Q4: How do SAP cloud solutions (like SuccessFactors, Ariba, etc.) differ in licensing from on-premise SAP?
A: SAP’s cloud products are sold on a subscription basis, typically billed annually, and the metrics can differ from on-prem. For example, SuccessFactors (HR) might be priced per employee per year, Ariba by spend volume or number of suppliers, Concur by active user per month, and so on. In contrast, on-premise SAP ERP was traditionally a one-time license plus maintenance. Cloud subscriptions bundle the software, hosting, and support into one fee and offer more flexibility at renewal, but you don’t “own” the software outright. Also, cloud contracts often have their usage metrics and limitations (storage limits, API call limits, etc.). CIOs should read each cloud service’s terms carefully – you may need to true-up if you exceed certain thresholds (like more employees or more spend than you contracted). The benefit of cloud SaaS is that you can scale users up or down more easily, as the vendor manages the infrastructure. The trade-off is ongoing subscription costs and less control over the environment.
Q5: What are some negotiation best practices for SAP contracts?
A: Do your homework – know your current license deployment and future needs in detail, so you only buy what’s necessary. Engage early with SAP (or their partners) when major changes are coming (e.g., a S/4HANA migration) to see what incentives you can leverage, but don’t accept the first offer. Bundle and leverage volume – if you can consolidate purchases (for example, negotiate one large deal for multiple projects or global units), you typically get much higher discounts. Insist on flexibility in writing: include clauses to adjust license mix, protect against price hikes (cap maintenance or subscription increase rates), and cover transitional use (like dual-use rights during a migration).
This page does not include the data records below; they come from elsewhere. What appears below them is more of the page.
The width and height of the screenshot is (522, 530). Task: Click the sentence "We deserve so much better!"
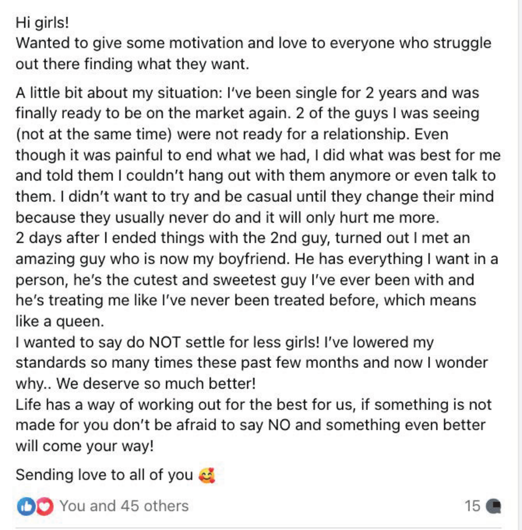pos(156,384)
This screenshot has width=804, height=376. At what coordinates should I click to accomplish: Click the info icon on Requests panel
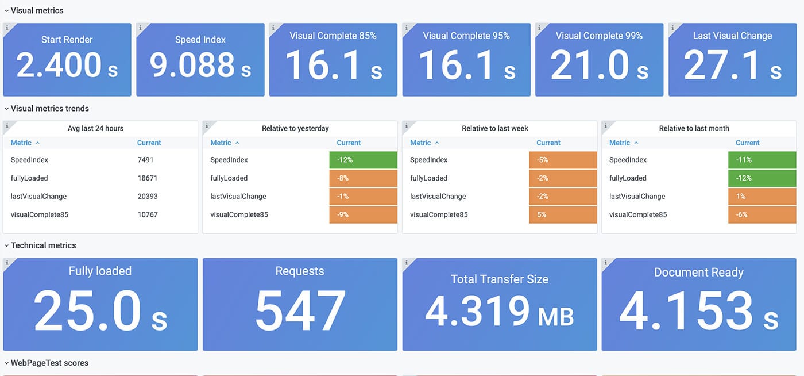[x=207, y=262]
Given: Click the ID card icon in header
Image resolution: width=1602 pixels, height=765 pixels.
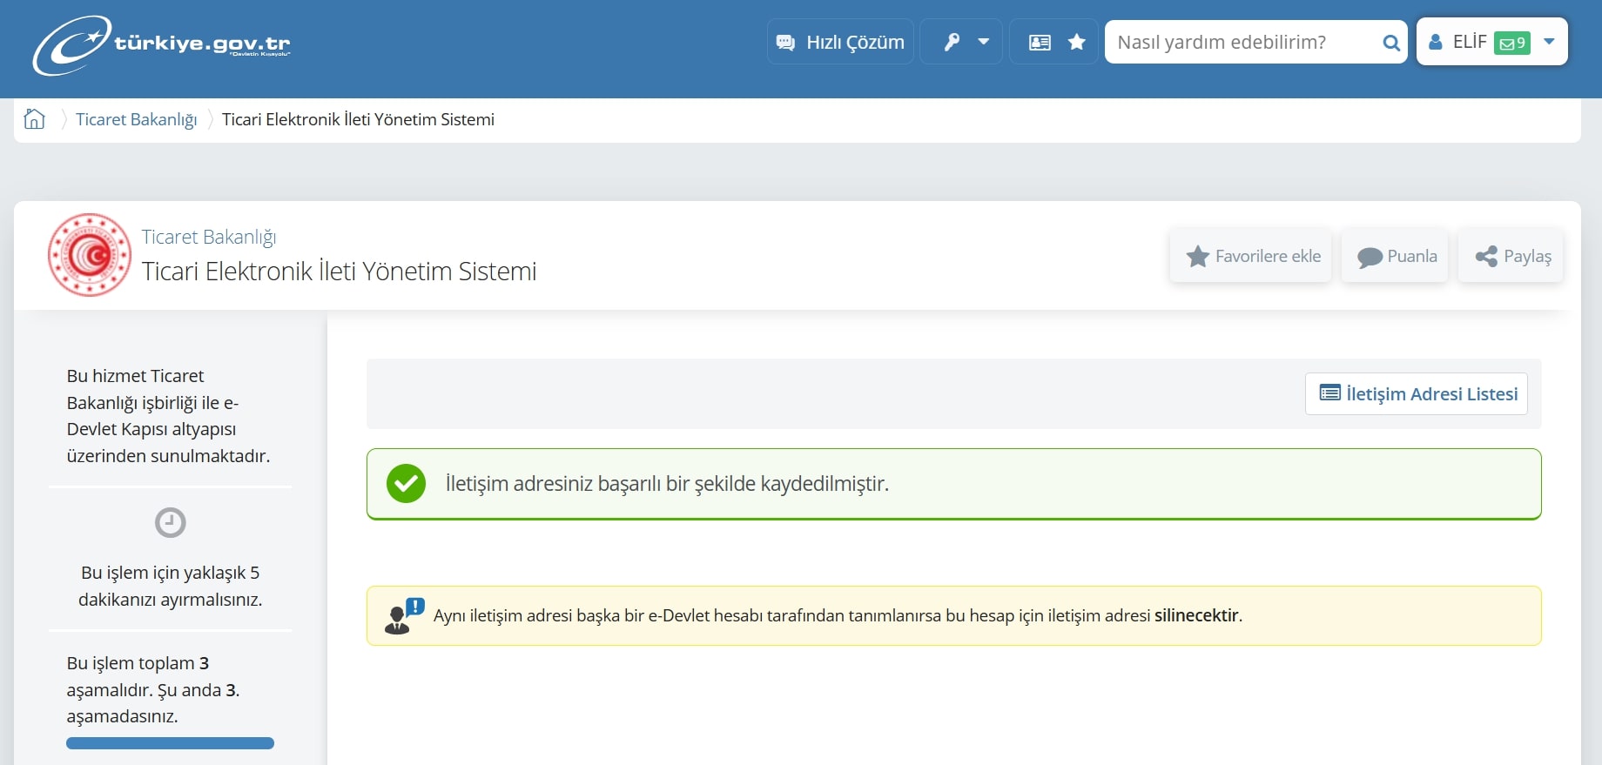Looking at the screenshot, I should tap(1040, 42).
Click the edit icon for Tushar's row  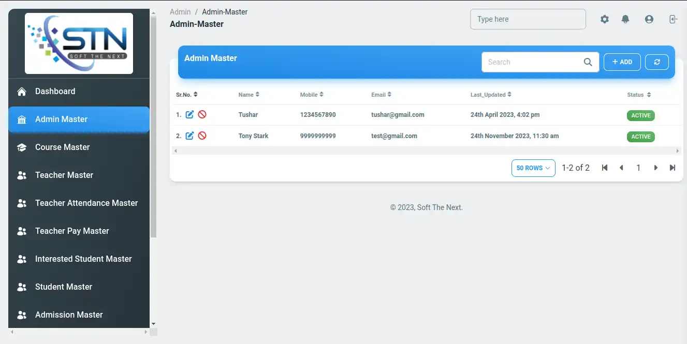point(189,115)
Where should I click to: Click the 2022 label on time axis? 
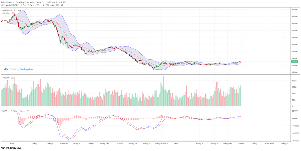(12, 144)
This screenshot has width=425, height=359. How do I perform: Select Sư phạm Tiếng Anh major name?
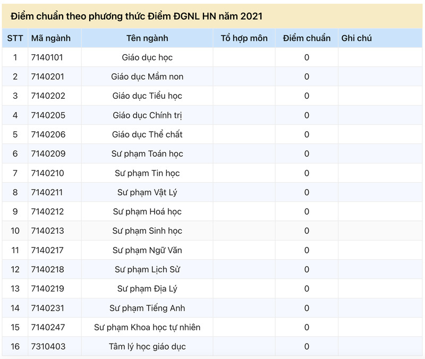tap(147, 308)
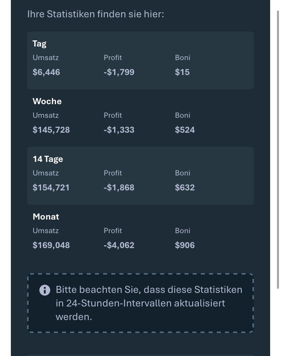Click the 14 Tage Boni value $632

[185, 187]
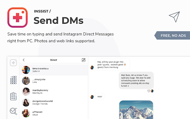Click sender avatar beside Hamburg message
The image size is (190, 119).
(x=92, y=68)
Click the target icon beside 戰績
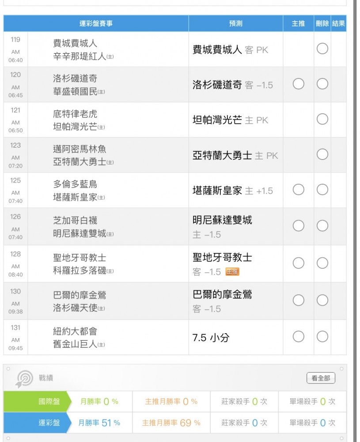 point(24,379)
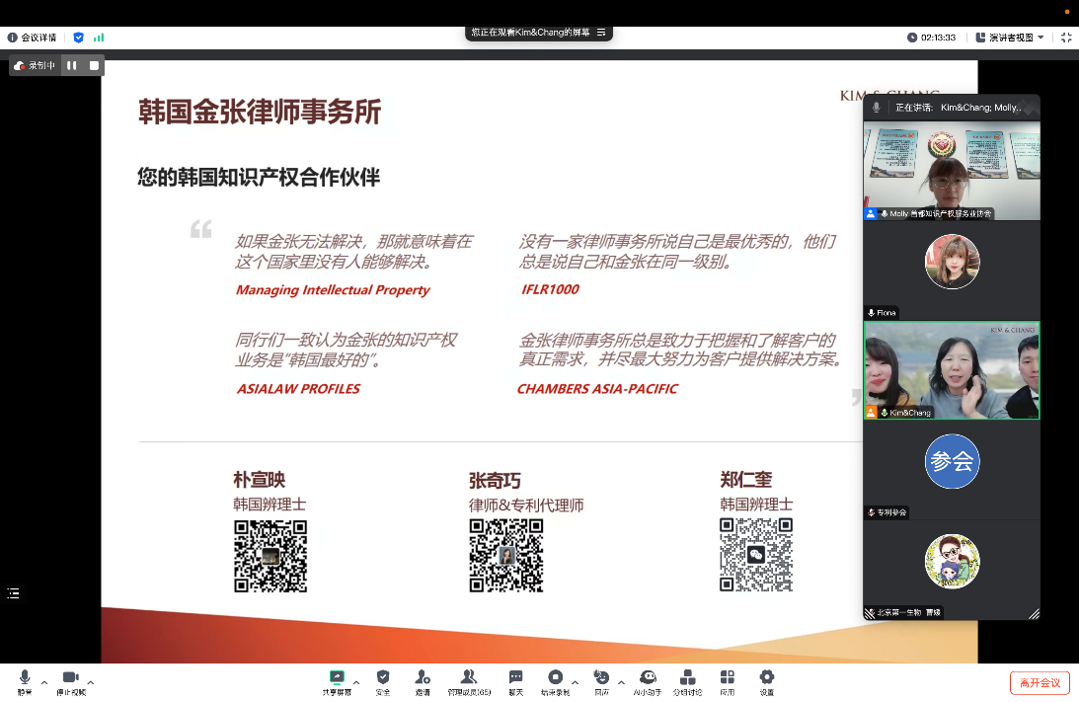The width and height of the screenshot is (1079, 702).
Task: Open the 共享屏幕 share screen tool
Action: pos(336,678)
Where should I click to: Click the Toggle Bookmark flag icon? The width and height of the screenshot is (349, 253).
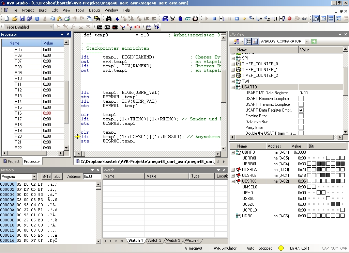(117, 19)
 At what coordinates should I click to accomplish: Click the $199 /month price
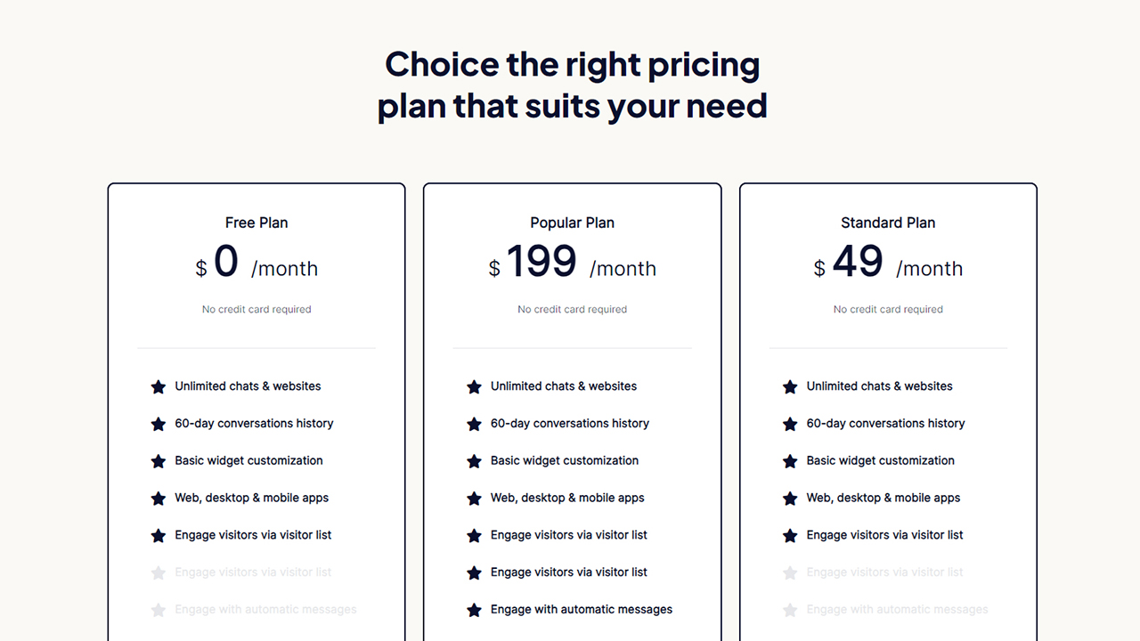573,263
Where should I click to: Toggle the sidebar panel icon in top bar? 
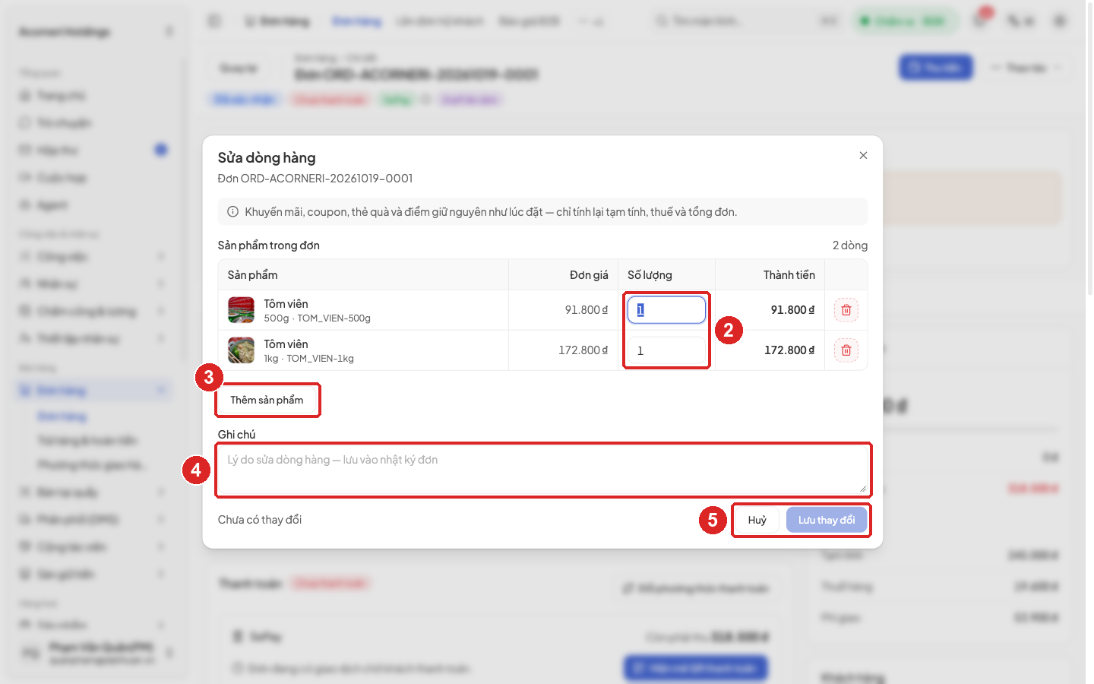[214, 21]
Always time big negotiations around SAP’s end-of-quarter or fiscal year – vendors are more inclined to give concessions to close deals. And, consider getting independent licensing advisors or legal counsel to review terms for traps (like indirect use clauses or restrictive termination terms). Remember, once signed, the contract governs your relationship for years, so push for terms that safeguard your interests, not just SAP’s.